Referring now to FIG. 1, there is shown generally at 10 a preferred embodiment of a portable wave tripper or breakwater in accordance with the present invention. Wave tripper 10 is comprised generally of a wave breaking panel structure 12, a plurality of support pontoons 14 which support panel structure 12, and a plurality of anchors 16 for use in retaining wave tripper 10 in place.
As may be seen in FIG. 1, breaker panel structure 12 is formed of a plurality of generally A-shaped members 18 which are joined to each other in a spaced apart relationship by a plurality of elongated breaker bars generally indicated at 20.
Each support 18 is, as may be seen most clearly in FIG. 2, generally A-shaped and has upwardly extending side legs 22 and 24 and a generally horizontal top bar 26. Support legs 22 and 24 slope inwardly as they approach top bar 26, thereby giving support 18 its generally A or trapazoidal shape. Legs 22 and 24 and top 26 may be made of any suitable material such as 4 or other suitable structural shapes such as channels or beams so long as they have sufficient structural rigidity to be able to withstand the force of waves breaking against the tripper 10, it being understood that the size of the materials used will vary in accordance with the expected severity of the waves.

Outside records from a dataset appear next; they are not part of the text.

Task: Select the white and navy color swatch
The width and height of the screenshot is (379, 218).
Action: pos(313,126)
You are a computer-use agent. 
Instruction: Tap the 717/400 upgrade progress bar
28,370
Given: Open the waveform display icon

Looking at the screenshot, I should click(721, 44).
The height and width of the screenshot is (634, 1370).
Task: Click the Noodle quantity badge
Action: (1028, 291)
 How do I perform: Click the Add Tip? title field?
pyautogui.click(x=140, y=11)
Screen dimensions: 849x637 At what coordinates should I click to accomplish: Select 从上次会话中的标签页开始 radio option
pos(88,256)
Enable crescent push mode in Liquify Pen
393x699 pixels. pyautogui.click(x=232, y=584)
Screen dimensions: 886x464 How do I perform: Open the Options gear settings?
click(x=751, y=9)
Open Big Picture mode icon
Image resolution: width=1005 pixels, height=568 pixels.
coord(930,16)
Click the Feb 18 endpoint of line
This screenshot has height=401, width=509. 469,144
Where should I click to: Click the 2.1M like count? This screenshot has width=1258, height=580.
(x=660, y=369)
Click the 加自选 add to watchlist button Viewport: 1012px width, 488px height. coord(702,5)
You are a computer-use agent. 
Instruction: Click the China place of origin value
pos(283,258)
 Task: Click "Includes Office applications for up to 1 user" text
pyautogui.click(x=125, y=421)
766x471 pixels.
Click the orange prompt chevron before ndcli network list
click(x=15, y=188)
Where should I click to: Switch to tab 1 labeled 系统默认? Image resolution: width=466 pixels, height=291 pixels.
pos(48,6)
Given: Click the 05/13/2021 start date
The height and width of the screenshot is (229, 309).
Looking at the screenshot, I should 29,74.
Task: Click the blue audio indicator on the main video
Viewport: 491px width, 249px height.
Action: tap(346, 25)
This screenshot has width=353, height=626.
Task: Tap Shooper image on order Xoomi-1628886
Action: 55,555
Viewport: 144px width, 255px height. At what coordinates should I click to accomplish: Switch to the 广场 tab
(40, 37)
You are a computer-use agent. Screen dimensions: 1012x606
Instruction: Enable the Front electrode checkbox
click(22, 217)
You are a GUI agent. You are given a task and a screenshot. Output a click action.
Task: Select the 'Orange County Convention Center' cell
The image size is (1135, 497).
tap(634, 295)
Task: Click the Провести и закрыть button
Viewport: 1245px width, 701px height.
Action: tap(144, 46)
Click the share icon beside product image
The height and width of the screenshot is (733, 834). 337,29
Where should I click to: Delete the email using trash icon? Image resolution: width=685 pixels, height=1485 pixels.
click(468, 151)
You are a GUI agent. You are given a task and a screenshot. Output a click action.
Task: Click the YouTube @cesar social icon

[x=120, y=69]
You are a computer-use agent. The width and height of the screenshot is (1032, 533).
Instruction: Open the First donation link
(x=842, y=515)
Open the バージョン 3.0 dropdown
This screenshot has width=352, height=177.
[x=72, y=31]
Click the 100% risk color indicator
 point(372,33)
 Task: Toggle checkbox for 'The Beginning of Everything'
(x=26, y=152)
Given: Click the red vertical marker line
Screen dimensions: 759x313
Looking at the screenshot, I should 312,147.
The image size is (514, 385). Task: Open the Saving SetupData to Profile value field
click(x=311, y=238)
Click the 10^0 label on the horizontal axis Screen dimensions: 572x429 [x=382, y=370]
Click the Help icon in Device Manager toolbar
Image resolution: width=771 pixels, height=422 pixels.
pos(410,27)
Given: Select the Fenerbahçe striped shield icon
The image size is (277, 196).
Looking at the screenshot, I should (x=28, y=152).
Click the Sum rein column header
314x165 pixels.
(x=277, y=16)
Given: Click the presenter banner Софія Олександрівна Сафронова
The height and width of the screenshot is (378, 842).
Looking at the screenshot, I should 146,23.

Each A-shaped support 18 includes, as may be seen in FIG. 2, a base stiffening web 28, an intermediate stiffening web 30 and a center support web 32. Base stiffening web 28 is attached to the lower ends of side legs 22 and 24, extending therebetween, and is generally parallel to top bar 26. Intermediate web 30 is attached to side legs 22 and 24, extending therebetween, and is generally parallel to web 28 and top 26. Center support web 32 extends downwardly from the midpoint of top bar 26, is perpendicular thereto, and terminates at lower web 28. While this arrangement of webs is preferred as it adds structural rigidity to A-shaped support 18, it is to be understood that this particular arrangement of webs is to be taken as exemplary of any number of arrangements of stiffening webs which could be used to provide the necessary rigidity.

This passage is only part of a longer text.